● **Fragmento de la página**:
************

Recordaba el médico investigador Boris Pérez, que no fue hasta el año 1901 cuando se estipuló por decreto que el territorio español se ajustara al horario del Meridiano de Greenwich. Hasta entonces había horas diferentes en Galicia, Madrid y Barcelona, por ejemplo.
Después se volvió a cambiar, ya que durante la Guerra Civil hubo horarios distintos en la zona republicana y en la zona nacional. Fue en el año 1940 cuando se estableció que España se salía de su zona horaria y se regularía por el horario de Berlín.
En 1981 fue cuando se introdujo el cambio de hora de verano e invierno debido a la crisis del petróleo. La crisis de la electricidad prolongó esta situación, y en marzo se adelanta y en octubre se retrasa una hora.
Estos cambios no dejan de ser un problema. Se realizan en sábado para que haya un día, el domingo, de adaptación antes del lunes de trabajo. Pero en algunos casos no se trata de una adaptación fácil.

************

(Entradas de datos guardadas)

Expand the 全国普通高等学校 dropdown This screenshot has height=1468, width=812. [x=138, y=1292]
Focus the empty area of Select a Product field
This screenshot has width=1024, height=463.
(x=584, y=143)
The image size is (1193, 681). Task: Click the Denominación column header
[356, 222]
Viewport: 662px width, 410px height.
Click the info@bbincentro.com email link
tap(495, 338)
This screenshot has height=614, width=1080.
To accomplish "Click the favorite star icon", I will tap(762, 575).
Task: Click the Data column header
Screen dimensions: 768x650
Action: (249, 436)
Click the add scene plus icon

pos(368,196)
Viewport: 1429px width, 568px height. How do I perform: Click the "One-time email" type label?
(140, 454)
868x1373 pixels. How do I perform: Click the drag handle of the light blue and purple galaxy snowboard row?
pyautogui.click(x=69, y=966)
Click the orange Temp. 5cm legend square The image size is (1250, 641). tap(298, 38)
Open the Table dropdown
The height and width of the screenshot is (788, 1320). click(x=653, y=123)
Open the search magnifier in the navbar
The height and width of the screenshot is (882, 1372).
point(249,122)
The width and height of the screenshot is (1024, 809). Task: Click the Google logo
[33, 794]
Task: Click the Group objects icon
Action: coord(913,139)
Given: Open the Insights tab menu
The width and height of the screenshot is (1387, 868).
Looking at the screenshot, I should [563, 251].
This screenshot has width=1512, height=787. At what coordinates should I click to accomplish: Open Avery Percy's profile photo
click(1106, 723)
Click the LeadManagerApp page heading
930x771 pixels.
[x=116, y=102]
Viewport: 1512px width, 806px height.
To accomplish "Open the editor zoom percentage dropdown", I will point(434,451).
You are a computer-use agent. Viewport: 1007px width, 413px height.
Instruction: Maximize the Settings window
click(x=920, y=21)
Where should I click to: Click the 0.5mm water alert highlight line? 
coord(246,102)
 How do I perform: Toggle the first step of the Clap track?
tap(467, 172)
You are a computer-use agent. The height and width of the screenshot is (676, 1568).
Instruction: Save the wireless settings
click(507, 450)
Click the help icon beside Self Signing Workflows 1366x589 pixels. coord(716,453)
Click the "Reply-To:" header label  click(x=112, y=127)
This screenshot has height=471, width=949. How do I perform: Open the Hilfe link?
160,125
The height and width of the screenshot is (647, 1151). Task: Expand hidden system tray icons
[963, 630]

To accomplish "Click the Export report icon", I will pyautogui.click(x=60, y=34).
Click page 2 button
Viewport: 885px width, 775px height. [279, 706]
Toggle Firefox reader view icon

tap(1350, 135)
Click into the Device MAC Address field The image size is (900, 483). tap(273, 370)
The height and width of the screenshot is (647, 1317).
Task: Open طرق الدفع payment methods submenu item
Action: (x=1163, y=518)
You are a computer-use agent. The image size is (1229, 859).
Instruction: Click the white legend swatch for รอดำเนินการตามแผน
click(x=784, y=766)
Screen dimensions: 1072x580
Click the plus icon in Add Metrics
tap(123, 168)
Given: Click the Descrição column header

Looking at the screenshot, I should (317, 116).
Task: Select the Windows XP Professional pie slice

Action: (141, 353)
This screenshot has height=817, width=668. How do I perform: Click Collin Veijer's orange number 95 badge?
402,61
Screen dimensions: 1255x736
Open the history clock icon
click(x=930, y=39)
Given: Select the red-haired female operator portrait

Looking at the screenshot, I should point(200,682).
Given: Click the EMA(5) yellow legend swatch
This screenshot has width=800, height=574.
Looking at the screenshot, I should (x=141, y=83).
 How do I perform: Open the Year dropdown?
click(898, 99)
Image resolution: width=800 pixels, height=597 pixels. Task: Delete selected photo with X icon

************

● **Partes del ejercicio**:
• 1. ¿Concuerdan con el fragmento sobre el horario en España estas afirmaciones? Contesta sí o no a cada una y cita literalmente las palabras del fragmento que lo deciden: (a) un decreto de 1901 estipuló que el territorio español se ajustara al horario del Meridiano de Greenwich; (b) el cambio de hora de verano e invierno se introdujo en 1940; (c) los cambios de hora se realizan en domingo.
• 2. ¿Puedes volver a escribir sin cambios el fragmento sobre el horario en España desde "Recordaba el médico" hasta "horario de Berlín."?
Los datos no intervienen en nada de esto.

● **Respuestas del ejercicio**:
• 1.
(a) Sí: "no fue hasta el año 1901 cuando se estipuló por decreto que el territorio español se ajustara al horario del Meridiano de Greenwich".
(b) No: "En 1981 fue cuando se introdujo el cambio de hora de verano e invierno".
(c) No: "Se realizan en sábado".

• 2.
Recordaba el médico investigador Boris Pérez, que no fue hasta el año 1901 cuando se estipuló por decreto que el territorio español se ajustara al horario del Meridiano de Greenwich. Hasta entonces había horas diferentes en Galicia, Madrid y Barcelona, por ejemplo.
Después se volvió a cambiar, ya que durante la Guerra Civil hubo horarios distintos en la zona republicana y en la zona nacional. Fue en el año 1940 cuando se estableció que España se salía de su zona horaria y se regularía por el horario de Berlín.